TEXTAUSZUG >>

Mützenich: Intensivierung der Kampfhandlungen
Auszüge aus dem Interview mit Mario Dobovisek
Mario Dobovisek: Angriff oder Verteidigung? Wie definieren Sie heute diesen Angriff?
Rolf Mützenich: Das ist auf jeden Fall eine Intensivierung der Kampfhandlungen. Wie Herr Schneiderhan gesagt hat, sind wir in den letzten Monaten mit verstärkten Angriffen konfrontiert. Das sind nicht mehr einzelne, möglicherweise auch Selbstmordanschläge, sondern scheinbar auch strategisch vorgetragene Angriffe. Nach meinem Dafürhalten ist es richtig, dass die afghanische Armee versucht, darauf zu antworten und wenn sie die Unterstützung von Bundeswehrsoldaten anfordert, deckt das das Mandat, das der Deutsche Bundestag erteilt hat und was insbesondere im Rahmen der Vereinten Nationen das Mandat auch bedeutet, ab.

VORLIEGENDE AUFLISTUNG >>
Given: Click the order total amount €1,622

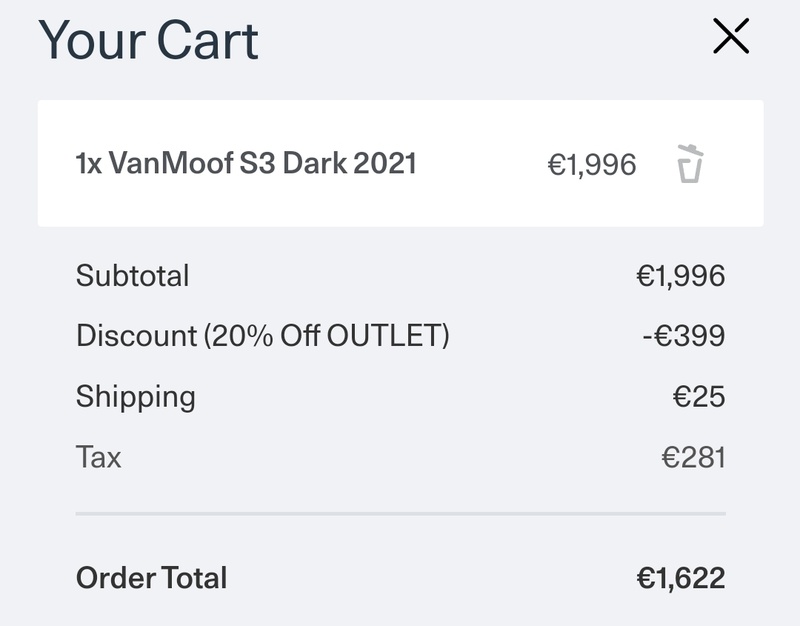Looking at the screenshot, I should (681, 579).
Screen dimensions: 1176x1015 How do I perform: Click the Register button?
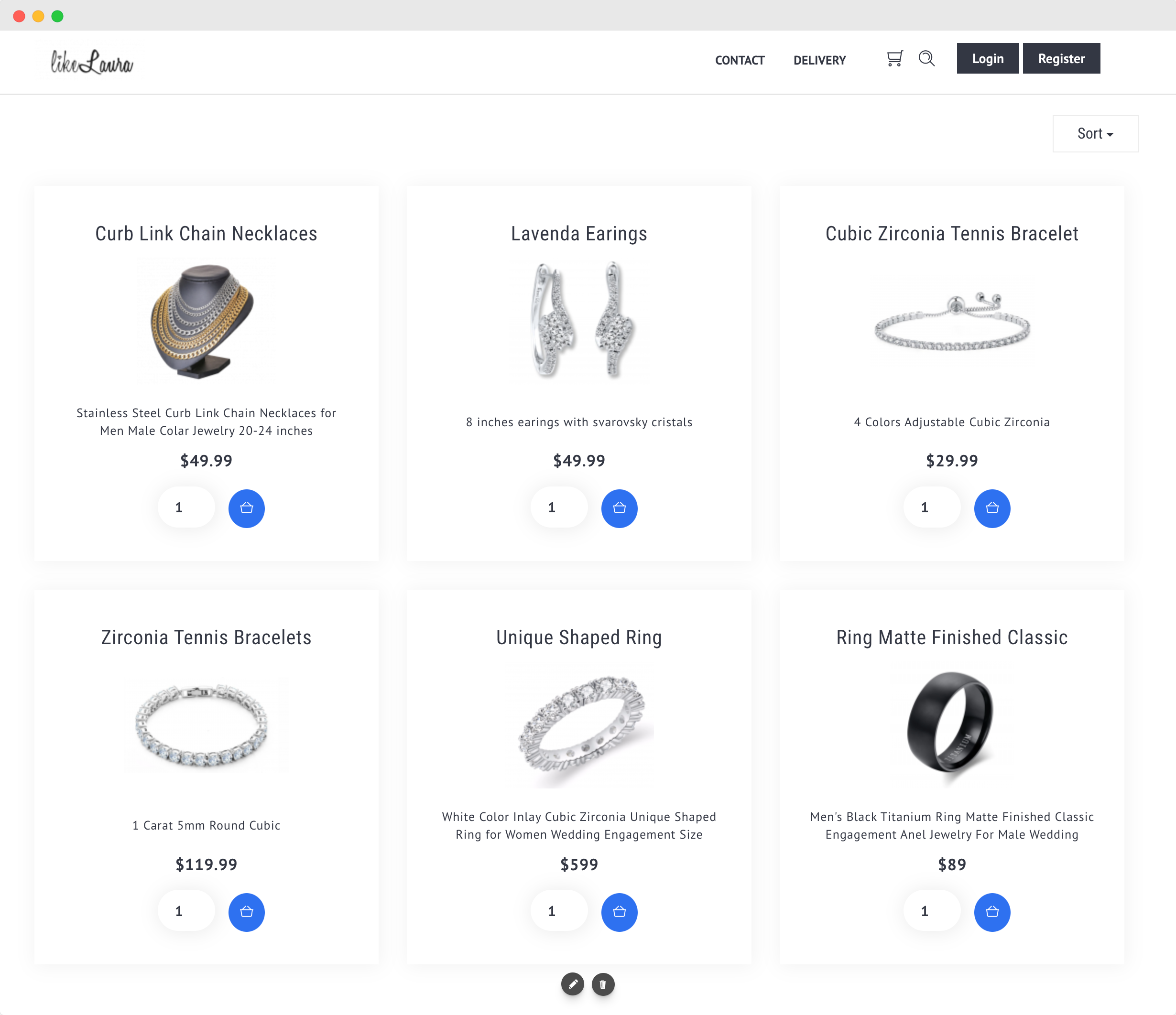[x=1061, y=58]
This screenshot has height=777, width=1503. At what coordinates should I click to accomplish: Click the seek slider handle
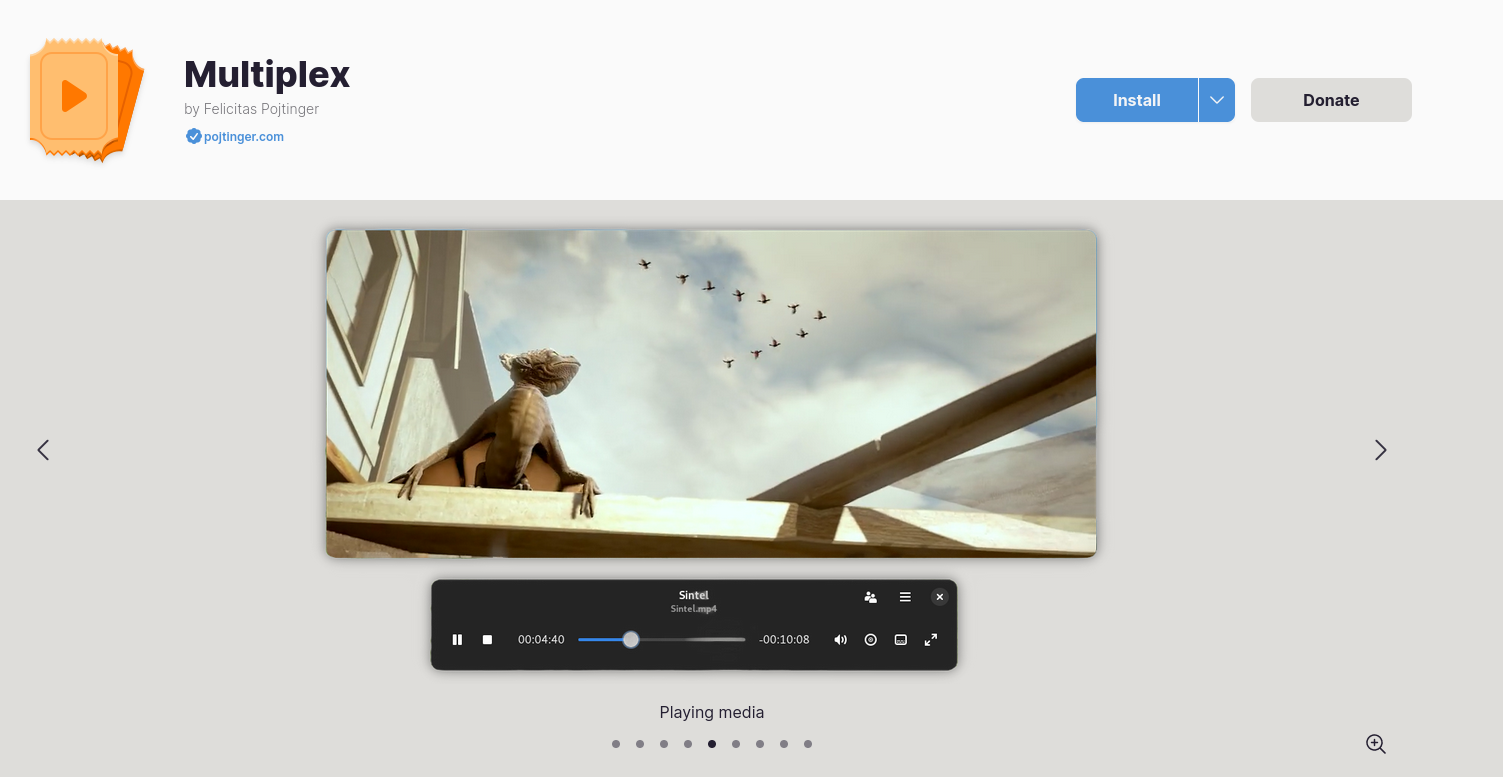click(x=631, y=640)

...

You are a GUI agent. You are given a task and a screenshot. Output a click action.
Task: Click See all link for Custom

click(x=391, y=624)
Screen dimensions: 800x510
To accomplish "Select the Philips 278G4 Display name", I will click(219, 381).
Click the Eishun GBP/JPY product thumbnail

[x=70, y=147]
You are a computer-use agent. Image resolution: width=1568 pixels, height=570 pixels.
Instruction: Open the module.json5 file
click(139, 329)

ZU ERLEDIGENDE AUFGABEN >>
• 1. Gib aus dem Textauszug den Abschnitt zwischen „Rolf Mützenich: Das“ und „auch bedeutet, ab.“ einschließlich dieser beiden Stellen wortgetreu wieder.
• 2. Nenne alle Personen, deren Namen im Textauszug vorkommen.
• 3. Übersetze den Satz „Wie Herr Schneiderhan gesagt hat, sind wir in den letzten Monaten mit verstärkten Angriffen konfrontiert.“ aus dem Textauszug ins Englische.

ANTWORTEN IM ÜBERBLICK >>
• 1.
Rolf Mützenich: Das ist auf jeden Fall eine Intensivierung der Kampfhandlungen. Wie Herr Schneiderhan gesagt hat, sind wir in den letzten Monaten mit verstärkten Angriffen konfrontiert. Das sind nicht mehr einzelne, möglicherweise auch Selbstmordanschläge, sondern scheinbar auch strategisch vorgetragene Angriffe. Nach meinem Dafürhalten ist es richtig, dass die afghanische Armee versucht, darauf zu antworten und wenn sie die Unterstützung von Bundeswehrsoldaten anfordert, deckt das das Mandat, das der Deutsche Bundestag erteilt hat und was insbesondere im Rahmen der Vereinten Nationen das Mandat auch bedeutet, ab.

• 2. Rolf Mützenich, Mario Dobovisek, Schneiderhan

• 3. As Mr. Schneiderhan said, we have been confronted with increased attacks in recent months.